Da non dimenticare poi che è attesa per dopo le elezioni la pronuncia del Bundesverfassungsgericht sul programma Outright Monetary Transactions della Banca centrale Europea, ovvero la possibilità che la BCE acquisti obbligazioni emesse da Stati dell’area euro sul mercato secondario entro determinate condizioni. È probabile che il Tribunale si pronunci per la compatibilità del programma con il diritto tedesco e quello comunitario. Ma è anche possibile un rinvio alla Corte di Giustizia dell’Unione Europea: rinvio che potrebbe determinare il primo vero serio contrasto tra le istituzioni europee, ovvero tra la Corte di Giustizia e l’interpretazione dei trattati data sin qui dalla BCE guidata da Mario Draghi. A questo indirizzo si può leggere un appello di oltre 100 economisti tedeschi secondo i quali il meccanismo di Draghi non sarebbe compatibile con i trattati europei.

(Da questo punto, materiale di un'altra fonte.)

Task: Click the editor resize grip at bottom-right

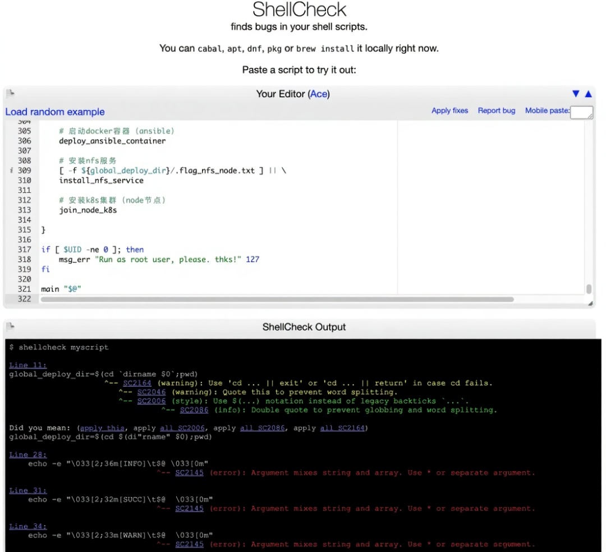Action: coord(590,303)
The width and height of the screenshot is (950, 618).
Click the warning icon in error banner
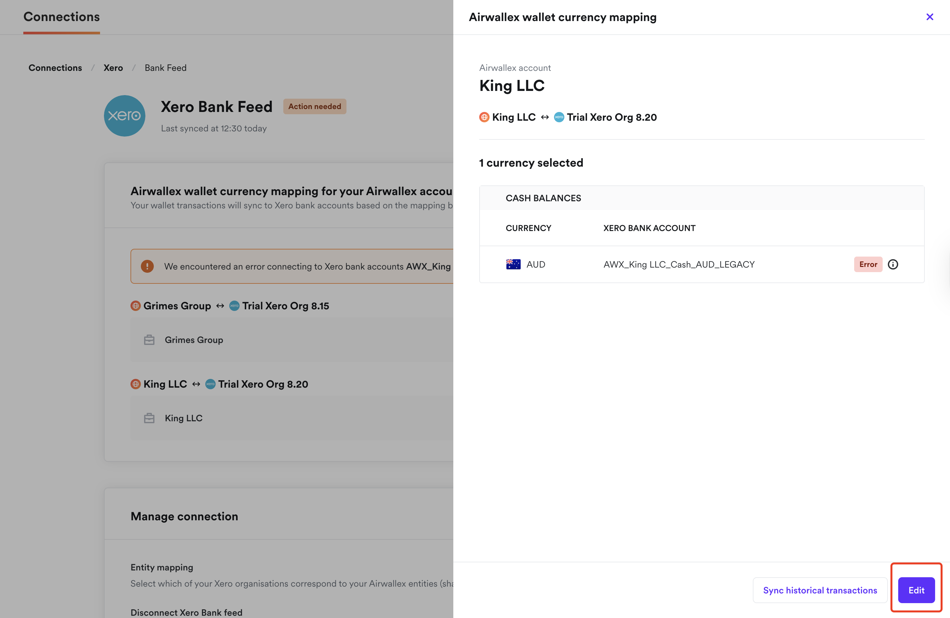pyautogui.click(x=147, y=266)
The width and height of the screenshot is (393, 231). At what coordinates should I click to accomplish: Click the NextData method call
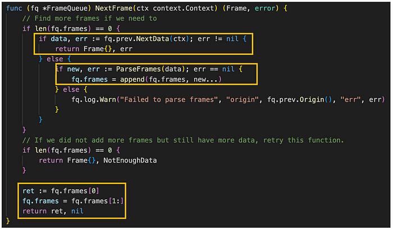pyautogui.click(x=153, y=39)
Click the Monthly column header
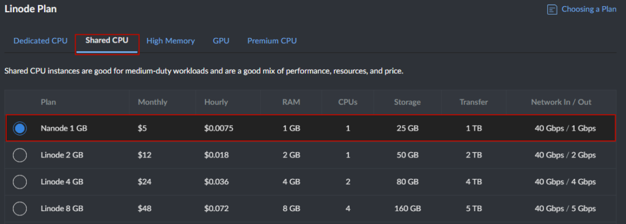Viewport: 626px width, 224px height. 152,102
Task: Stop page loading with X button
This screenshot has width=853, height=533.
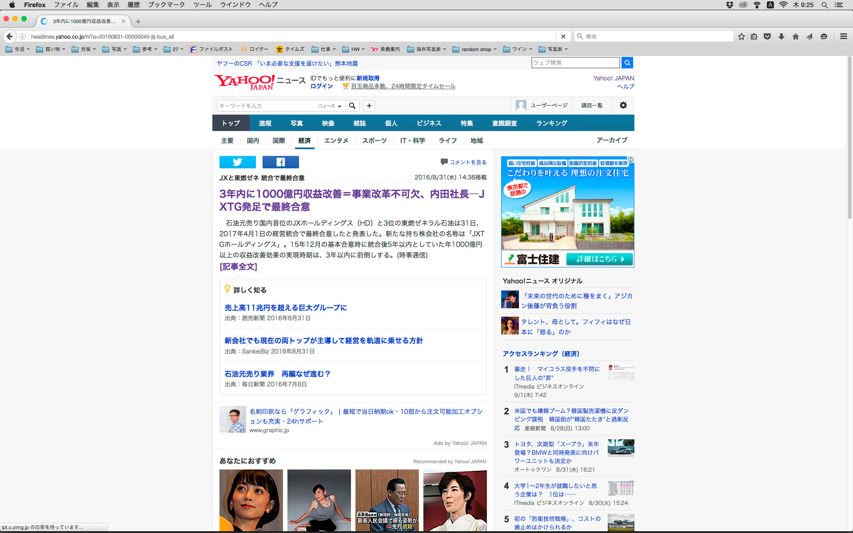Action: pos(563,36)
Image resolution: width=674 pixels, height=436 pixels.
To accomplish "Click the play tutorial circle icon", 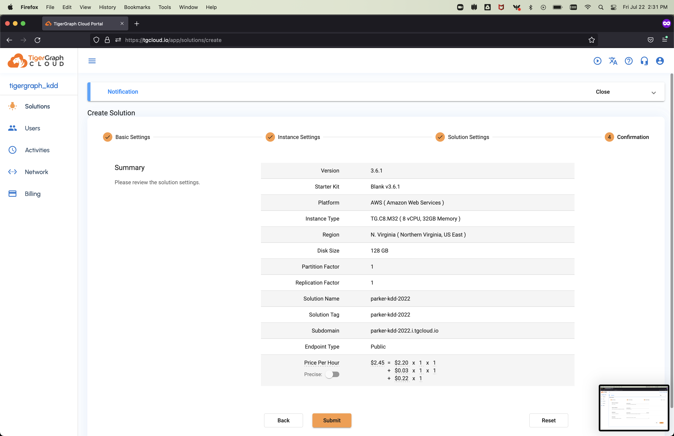I will click(x=597, y=61).
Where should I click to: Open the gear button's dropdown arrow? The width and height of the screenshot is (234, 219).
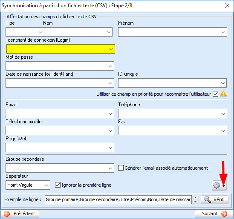click(x=223, y=186)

I Pirati non dovrebbero riuscire a entrare in Parlamento ed è un vero peccato: la freschezza e l’originalità del nuovo partito, come pure le competenze e le personalità impegnate, meriterebbero di avere un piccolo spazio al Bundestag: potrebbero essere un buon pungolo per la democrazia tedesca.

La Linke sembra un partito nuovo: fa bene Katija Kipping a sottolineare il lavoro degli ultimi 15 mesi (insieme a Bernd Riexinger). Al congresso del 2012 il partito sembrava sull’orlo della scissione, privo di idee e abbastanza confuso. Oggi ha recuperato consensi ma soprattutto un’identità politica forte. Ovviamente la strada è ancora lunga e non si ridurrà solo alla necessità di avviare un confronto con la SPD per un cambio di governo in Germania. È del resto probabile che proprio la condivisione del governo con la SPD potrà determinare, in futuro, anche qualche difficoltà elettorale alla Linke: non solo per un’incapacità di determinare la direzione del governo ma, al contrario, per una sorta di effetto “calamita” che i partiti più grandi delle Coalizioni di solito riescono a esercitare nell’elettorato conteso con altre forze.

L’ottimo lavoro fin qui svolto deve andare avanti, senza tentennamenti, indagando a fondo il senso e le prospettive di una forza che si definisce semplicemente Linke. Il piano europeo sarà decisivo: non si potranno più tollerare operazioni di vertice (con chiari intenti nazionali più che ambizioni comunitarie) sul modello della Sinistra Europea di qualche anno fa.

Le elezioni sono fra una settimana, il 22. Il 23, come sempre, si lavora. In fondo domani è un altro giorno.